* **WORK REQUIRED**: Lines in the records below that contain the word "computer" must each be copied.

[Stored data entries]
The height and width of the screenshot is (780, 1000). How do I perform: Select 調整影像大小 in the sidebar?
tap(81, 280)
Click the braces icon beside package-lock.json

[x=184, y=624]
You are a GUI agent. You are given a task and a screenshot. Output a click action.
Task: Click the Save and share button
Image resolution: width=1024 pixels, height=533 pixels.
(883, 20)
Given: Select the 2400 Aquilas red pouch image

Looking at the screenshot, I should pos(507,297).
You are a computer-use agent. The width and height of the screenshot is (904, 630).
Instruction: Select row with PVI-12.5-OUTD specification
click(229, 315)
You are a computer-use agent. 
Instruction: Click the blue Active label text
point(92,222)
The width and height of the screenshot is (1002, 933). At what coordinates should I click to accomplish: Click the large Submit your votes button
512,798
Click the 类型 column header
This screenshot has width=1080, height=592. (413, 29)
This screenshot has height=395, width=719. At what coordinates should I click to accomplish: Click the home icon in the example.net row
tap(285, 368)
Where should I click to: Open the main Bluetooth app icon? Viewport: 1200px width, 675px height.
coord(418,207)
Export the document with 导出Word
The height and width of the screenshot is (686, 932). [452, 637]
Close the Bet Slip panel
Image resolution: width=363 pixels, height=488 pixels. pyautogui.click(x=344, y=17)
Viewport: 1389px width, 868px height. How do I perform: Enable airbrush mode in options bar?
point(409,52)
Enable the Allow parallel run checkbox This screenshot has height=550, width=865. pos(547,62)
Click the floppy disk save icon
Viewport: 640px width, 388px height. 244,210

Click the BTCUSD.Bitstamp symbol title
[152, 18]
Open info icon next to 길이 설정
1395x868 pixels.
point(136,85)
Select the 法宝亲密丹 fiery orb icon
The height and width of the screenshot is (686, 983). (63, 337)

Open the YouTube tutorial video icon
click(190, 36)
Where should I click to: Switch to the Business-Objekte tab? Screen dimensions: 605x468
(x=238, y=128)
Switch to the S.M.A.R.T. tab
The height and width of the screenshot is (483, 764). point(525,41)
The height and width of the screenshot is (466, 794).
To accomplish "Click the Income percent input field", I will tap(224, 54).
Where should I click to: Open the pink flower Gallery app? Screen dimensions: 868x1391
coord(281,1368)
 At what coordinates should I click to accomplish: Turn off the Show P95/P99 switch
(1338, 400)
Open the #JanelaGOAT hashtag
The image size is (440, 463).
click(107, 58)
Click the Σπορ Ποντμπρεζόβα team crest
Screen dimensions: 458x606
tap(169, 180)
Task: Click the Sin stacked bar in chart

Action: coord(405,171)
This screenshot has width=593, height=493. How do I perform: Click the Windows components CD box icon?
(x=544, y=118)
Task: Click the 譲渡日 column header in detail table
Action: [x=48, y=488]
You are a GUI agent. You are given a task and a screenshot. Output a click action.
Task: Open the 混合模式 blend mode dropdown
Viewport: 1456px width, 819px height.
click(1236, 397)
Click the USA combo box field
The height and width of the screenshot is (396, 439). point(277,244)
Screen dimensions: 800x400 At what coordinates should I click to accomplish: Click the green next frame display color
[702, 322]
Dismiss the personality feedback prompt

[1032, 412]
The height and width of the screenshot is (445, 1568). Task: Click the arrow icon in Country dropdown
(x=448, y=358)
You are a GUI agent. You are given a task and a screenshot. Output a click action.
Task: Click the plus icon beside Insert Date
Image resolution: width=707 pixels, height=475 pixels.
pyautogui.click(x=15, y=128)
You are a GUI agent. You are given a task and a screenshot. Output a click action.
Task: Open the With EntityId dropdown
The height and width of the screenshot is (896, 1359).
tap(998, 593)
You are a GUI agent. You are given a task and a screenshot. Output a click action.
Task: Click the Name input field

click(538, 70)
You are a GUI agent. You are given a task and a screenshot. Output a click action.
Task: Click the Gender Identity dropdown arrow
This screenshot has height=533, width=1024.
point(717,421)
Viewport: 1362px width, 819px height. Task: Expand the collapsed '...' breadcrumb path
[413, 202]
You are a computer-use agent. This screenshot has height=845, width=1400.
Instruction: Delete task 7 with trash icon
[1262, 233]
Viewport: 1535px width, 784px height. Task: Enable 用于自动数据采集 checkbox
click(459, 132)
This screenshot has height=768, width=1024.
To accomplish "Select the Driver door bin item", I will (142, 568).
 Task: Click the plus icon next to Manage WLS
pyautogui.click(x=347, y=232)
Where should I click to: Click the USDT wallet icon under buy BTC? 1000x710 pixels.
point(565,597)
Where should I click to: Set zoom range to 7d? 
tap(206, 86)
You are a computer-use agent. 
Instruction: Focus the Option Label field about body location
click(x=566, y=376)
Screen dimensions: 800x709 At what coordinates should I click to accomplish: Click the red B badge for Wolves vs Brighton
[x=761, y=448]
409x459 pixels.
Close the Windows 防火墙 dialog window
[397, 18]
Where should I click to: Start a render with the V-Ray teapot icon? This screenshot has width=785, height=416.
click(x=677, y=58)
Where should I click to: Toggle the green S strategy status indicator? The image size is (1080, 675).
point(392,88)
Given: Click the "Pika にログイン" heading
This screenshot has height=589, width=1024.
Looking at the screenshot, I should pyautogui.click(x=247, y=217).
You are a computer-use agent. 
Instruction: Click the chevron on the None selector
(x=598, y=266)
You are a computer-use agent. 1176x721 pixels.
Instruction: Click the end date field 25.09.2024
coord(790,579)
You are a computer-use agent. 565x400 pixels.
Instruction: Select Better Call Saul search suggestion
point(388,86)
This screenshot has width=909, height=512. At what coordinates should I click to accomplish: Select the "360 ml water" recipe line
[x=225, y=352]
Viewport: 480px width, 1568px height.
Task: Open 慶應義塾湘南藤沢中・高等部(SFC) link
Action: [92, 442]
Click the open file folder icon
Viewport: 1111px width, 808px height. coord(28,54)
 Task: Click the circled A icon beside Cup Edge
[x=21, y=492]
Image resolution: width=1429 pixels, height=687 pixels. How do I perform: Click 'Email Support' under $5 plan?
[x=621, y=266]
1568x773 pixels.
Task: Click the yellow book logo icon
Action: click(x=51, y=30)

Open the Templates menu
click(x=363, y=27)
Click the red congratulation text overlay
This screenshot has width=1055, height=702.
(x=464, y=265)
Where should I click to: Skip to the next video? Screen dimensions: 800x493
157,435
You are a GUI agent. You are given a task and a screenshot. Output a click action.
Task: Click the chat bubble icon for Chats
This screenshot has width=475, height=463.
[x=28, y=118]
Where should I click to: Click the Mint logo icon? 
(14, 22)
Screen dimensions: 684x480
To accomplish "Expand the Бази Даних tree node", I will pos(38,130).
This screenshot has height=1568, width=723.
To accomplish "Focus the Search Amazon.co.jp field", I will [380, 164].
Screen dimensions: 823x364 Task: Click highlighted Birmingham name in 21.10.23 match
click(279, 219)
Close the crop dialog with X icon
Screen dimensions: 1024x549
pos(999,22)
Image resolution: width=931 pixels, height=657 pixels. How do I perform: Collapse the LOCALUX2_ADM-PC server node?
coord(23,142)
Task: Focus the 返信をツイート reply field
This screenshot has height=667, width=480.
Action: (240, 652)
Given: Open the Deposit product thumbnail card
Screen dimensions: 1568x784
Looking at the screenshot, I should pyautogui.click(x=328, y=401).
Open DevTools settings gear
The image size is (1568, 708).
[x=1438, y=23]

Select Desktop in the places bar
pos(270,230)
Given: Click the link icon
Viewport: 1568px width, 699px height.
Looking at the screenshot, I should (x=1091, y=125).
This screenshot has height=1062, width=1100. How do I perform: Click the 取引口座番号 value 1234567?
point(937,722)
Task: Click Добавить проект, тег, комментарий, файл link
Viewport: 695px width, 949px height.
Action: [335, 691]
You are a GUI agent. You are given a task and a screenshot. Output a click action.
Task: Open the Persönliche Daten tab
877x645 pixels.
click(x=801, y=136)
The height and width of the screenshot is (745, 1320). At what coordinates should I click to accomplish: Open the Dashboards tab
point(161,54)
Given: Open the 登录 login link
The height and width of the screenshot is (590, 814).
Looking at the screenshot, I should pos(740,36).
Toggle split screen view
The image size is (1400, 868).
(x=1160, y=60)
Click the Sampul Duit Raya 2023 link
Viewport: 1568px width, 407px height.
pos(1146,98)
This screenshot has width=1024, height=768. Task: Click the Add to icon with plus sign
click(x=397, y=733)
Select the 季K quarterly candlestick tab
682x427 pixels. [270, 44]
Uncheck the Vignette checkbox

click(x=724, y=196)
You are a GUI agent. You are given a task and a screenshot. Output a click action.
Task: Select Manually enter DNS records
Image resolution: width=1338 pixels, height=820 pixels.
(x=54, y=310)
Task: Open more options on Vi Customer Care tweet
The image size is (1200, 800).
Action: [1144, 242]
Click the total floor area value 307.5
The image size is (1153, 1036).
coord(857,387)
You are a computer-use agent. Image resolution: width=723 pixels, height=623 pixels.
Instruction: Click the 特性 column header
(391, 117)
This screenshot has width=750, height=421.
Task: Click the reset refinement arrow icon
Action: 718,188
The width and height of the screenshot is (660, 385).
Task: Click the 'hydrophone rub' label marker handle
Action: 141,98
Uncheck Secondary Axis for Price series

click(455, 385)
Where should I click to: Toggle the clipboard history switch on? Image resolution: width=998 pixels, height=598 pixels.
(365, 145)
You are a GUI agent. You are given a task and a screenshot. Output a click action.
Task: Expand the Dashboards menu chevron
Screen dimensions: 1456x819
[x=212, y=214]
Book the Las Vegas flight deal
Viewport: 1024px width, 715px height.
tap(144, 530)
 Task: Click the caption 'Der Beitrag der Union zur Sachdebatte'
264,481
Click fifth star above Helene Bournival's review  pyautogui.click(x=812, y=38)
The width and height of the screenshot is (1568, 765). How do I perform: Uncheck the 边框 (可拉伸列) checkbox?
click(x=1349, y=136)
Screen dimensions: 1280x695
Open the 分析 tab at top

* **RESULT FOR THIS EXERCISE**:
You are a computer-use agent. The width and height of the screenshot is (904, 630).
You are a computer-use agent. 
You are a computer-use agent. This screenshot has height=845, width=1400.
You are a computer-use agent. 
You are a computer-use agent. 
You are a computer-use agent. 1176x721 pixels.
You are a computer-use agent. 565x400 pixels.
You are a computer-use agent. Image resolution: width=723 pixels, height=623 pixels.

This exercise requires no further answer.